Houston Astros
- Pitcher
- Born: September 14, 2004 (age 21) Sioux Falls, South Dakota, U.S.
- Bats: RightThrows: Right
- Stats at Baseball Reference

= Jack Radel =

American baseball player (born 2004)

Jack Randolph Radel (born September 14, 2004) is an American professional baseball pitcher in the Houston Astros organization. He played college baseball for the for the Notre Dame Fighting Irish.

==Amateur career==
Radel played in the 2017 Little League World Series for South Dakota. He attended Roosevelt High School in Sioux Falls, South Dakota. Radel committed to play college baseball at the University of Notre Dame.
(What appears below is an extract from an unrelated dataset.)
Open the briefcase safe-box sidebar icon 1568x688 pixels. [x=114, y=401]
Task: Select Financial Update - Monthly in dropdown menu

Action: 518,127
As a freshman at Notre Dame in 2024, Radel appeared in 14 games with 10 starts and went 4–3 with a 4.58 earned run average (ERA) and 39 strikeouts over 53 innings. As a sophomore in 2025, he started 13 games and went 7–4 with a 3.58 ERA and 60 strikeouts over 70 1/3 innings. Radel was Notre Dame's number one starter his junior year in 2026, going 8–3 with a 3.29 ERA and 116 strikeouts in 87 2/3 innings over 15 starts. He was named first team All-ACC and a third team All-American.

==Professional career==
Radel was considered a top prospect in the 2026 Major League Baseball draft. He was drafted 28th overall by the Houston Astros in the draft. On July 22, he signed with the Astros for a signing bonus of $3 million.

==Personal life==
Radel and Marcus Phillips have been noted to be best friends since playing together in Sioux Falls Little League through high school.